You've gotta love the consistent inconsistency employed in jOuRnAliSm these days.
Yes, an editor for the L.A. Times wrote completely dissenting opinion pieces on the Senate filibuster only two years apart.
This was from 2019:
And this was from last week:
What changed, you may ask?
Why, Democrats got stuck with a 50/50 split in the Senate and are chomping at the bit to destroy that thing called the Constitution before those pouncing Republicans can strike back in the 2022 election!
Editor Jon Healey pointed out in 2019 how top Democrats were itching to get rid of the filibuster if they won the 2020 election, arguing that it's outdated and undemocratic.
But Jon had this to say:
The best arguments for killing the filibuster are that it's undemocratic and that it has been transformed from a rarely used tool to force compromises into a quotidien implement of obstruction. Both of those points are valid, yet the Senate is undemocratic and inefficient by design. Less populous states hold disproportionate power, given that the four senators from Idaho and Wyoming have as many votes as the four from California and New York.
The Founders' intent was for the House to channel the passions of the electorate and for the Senate to cool them through a more deliberate process. The salutory effect of the filibuster is that it promotes legislation that has at least some bipartisan buy-in. Without that, you end up with embattled initiatives like the Affordable Care Act, which Republicans feel free to undermine because none of them voted for it.
Those are actually some wise words. This was the Founders' intent, because they knew that something like the modern Democrat's notion of straight-majority rule would be utterly disastrous for any nation.
Healey said that nixing the filibuster would "simply make federal law and policy more volatile, with statutes and regulations being whipsawed by each change in control of Congress."
He then ends with this:
Lawmakers seem to be moving in only one direction on the filibuster, and it's not the right one.
Now let's turn over to Jon Healey two years later:
I've been one of the few members of this newspaper's editorial board who argued in defense of the filibuster, which was itself a lonely and doomed effort, given the board's oft-stated position that the filibuster was unacceptably undemocratic.
I've come around on that.
You've gotta love it. It's okay for someone to develop their opinions, but call me a bit skeptical when you literally called people "crazy" for wanting to end the filibuster two years ago, but now that the Democrats have real, dangerous power in their hands, you're suddenly onboard with letting them go full Emperor Palpatine.
Remember how in 2019, Healey said it was more important to "cool" the "passions of the electorate" in the Senate through processes like the filibuster?
Well, 2021 Healey thinks it's time to get the pipes unstuck in Washington, even if we all end up waist-deep in yuck.
When you think about it, the filibuster isn't protecting bipartisanship in the Senate.
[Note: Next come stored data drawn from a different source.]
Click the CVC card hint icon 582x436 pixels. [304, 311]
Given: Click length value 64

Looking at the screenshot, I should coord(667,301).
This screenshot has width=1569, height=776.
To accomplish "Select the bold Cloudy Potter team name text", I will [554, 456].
It's protecting lawmakers from having to take a stand on divisive issues. If the Senate minority can no longer stop the majority from even bringing up bills, they'll be in the position that the minority in the House is in, having to choose between trying to score political points and engaging with the majority on the legislation it's moving.
And yes, some policies may end up swinging like a pendulum. But at least Congress will get off the sidelines.
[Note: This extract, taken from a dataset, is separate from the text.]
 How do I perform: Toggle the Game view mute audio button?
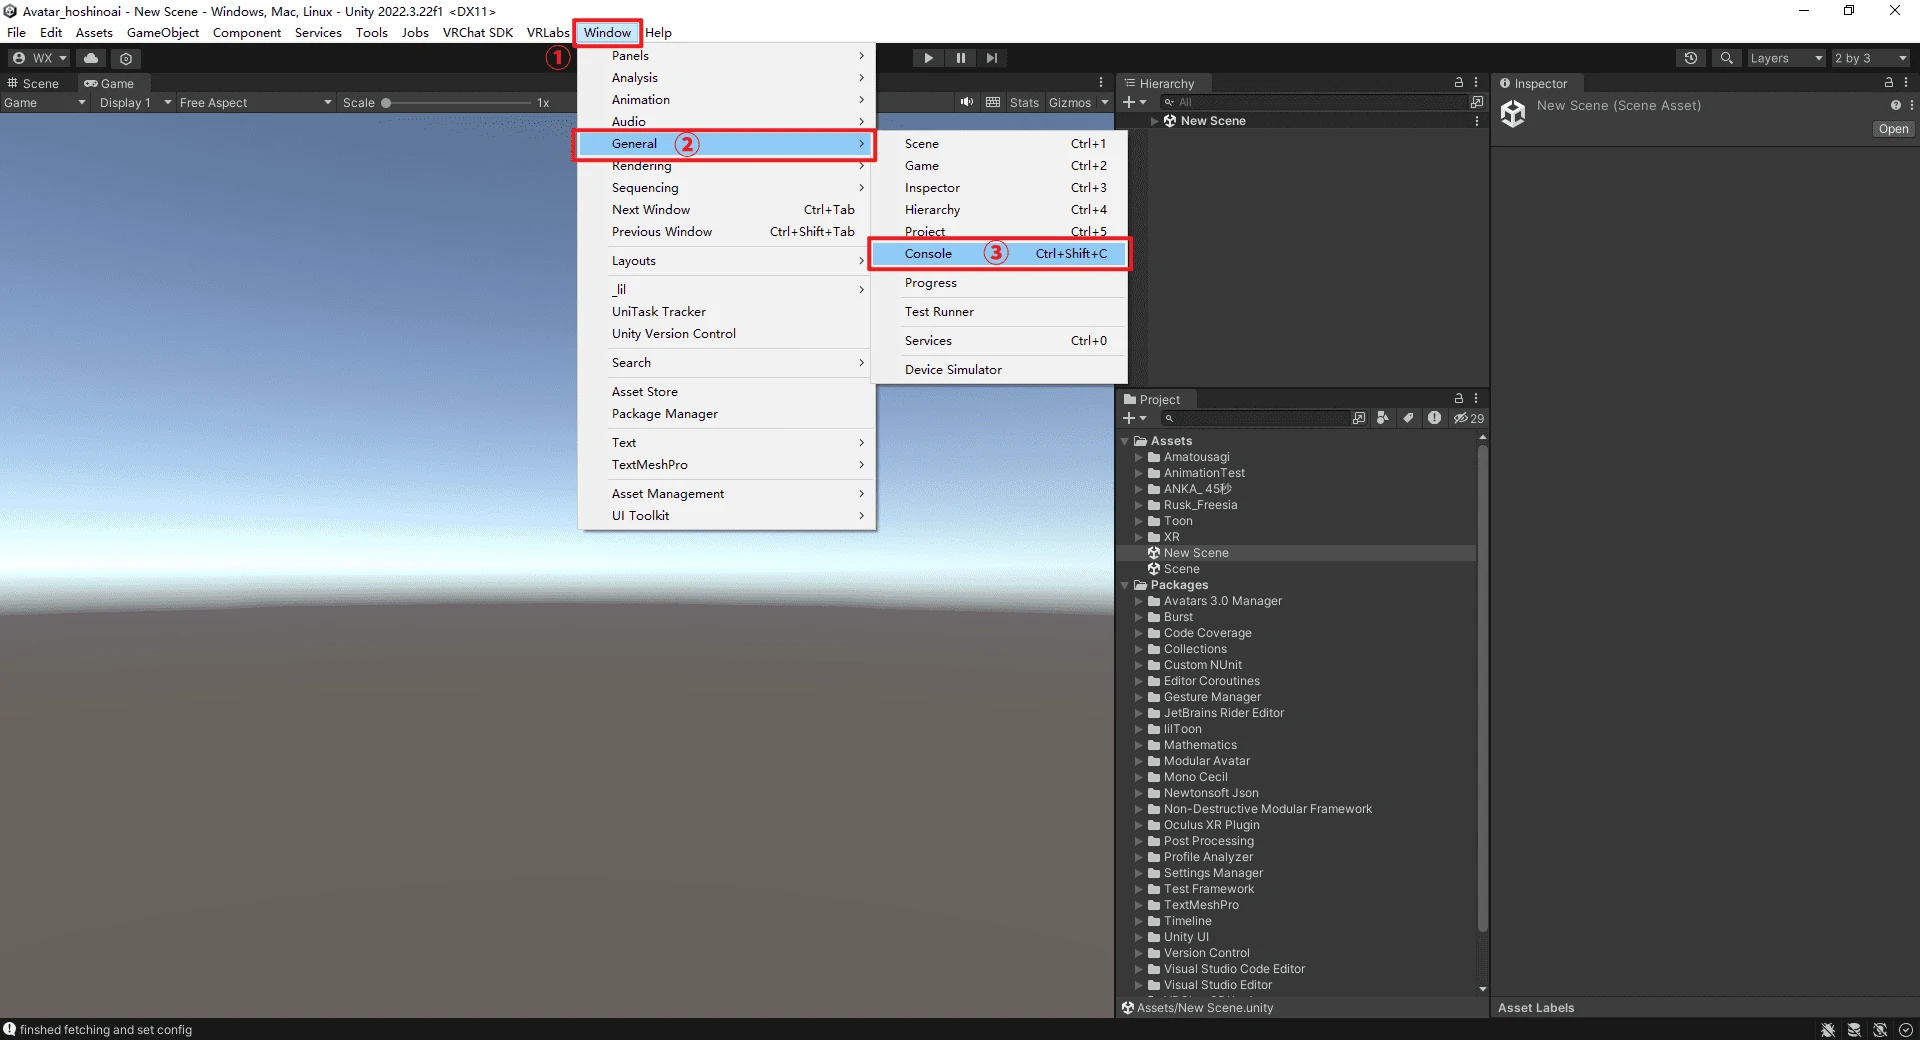pyautogui.click(x=966, y=102)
I'd say that filibustering is actually the specific tool that the minority party has to ensure something like – oh, I don't know – trillions of dollars on "stimulus" and "infrastructure" packages don't get rammed through without a serious whittling down of the pork and barrel.
I'd love to see Jon Healey's opinions on the Cold War back in the 1970s.
"Yes, some cities may end up being nuked back and forth like a pendulum. But at least the U.S. and Russia will get off the sidelines."
Sometimes, political stalemates are a way of saying the country is in a cold war of its own, and that we need to slow down to resolve the issues as a society without the dunderheads in Washington ramming legislation down everyone's throats that ignites actual conflict.
But what do I know? I'm just a person with regular common sense and a worldview that stays consistent regardless of which political party is in power. Not all of us can be editors at the L.A. Times, after all!